DOCUMENT SEGMENT:
** START **

I have endured a lot of smear and hatred since Casey was killed and
especially since I became the so-called "Face" of the American anti-war
movement. Especially since I renounced any tie I have remaining with the
Democratic Party, I have been further trashed on such "liberal blogs" as
the Democratic Underground. Being called an "attention whore" and being
told "good riddance" are some of the more milder rebukes.
I have come to some heartbreaking conclusions this Memorial Day Morning.
These are not spur of the moment reflections, but things I have been
meditating on for about a year now. The conclusions that I have slowly
and very reluctantly come to are very heartbreaking to me.
The first conclusion is that I was the darling of the so-called left as
long as I limited my protests to George Bush and the Republican Party.
Of course, I was slandered and libeled by the right as a "tool" of the
Democratic Party. This label was to marginalize me and my message. How
could a woman have an original thought, or be working outside of our "two-party"

** END **

TASK DESCRIPTION:
Answer these questions about the Memorial Day letter above.
(a) Which "liberal blog" does the letter name as a place where the writer was trashed?
(b) For about how long has the writer been meditating on the conclusions?
(c) What label did the right use for the writer?

INFORMATION SUPPLIED:
** START **

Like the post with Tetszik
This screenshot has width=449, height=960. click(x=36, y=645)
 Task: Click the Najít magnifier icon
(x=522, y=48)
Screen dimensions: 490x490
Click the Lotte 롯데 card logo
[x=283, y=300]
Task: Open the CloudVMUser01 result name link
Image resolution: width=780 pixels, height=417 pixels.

** END **

SOLUTION TO THIS PROBLEM:
(a) The Democratic Underground.
(b) About a year.
(c) A "tool" of the Democratic Party.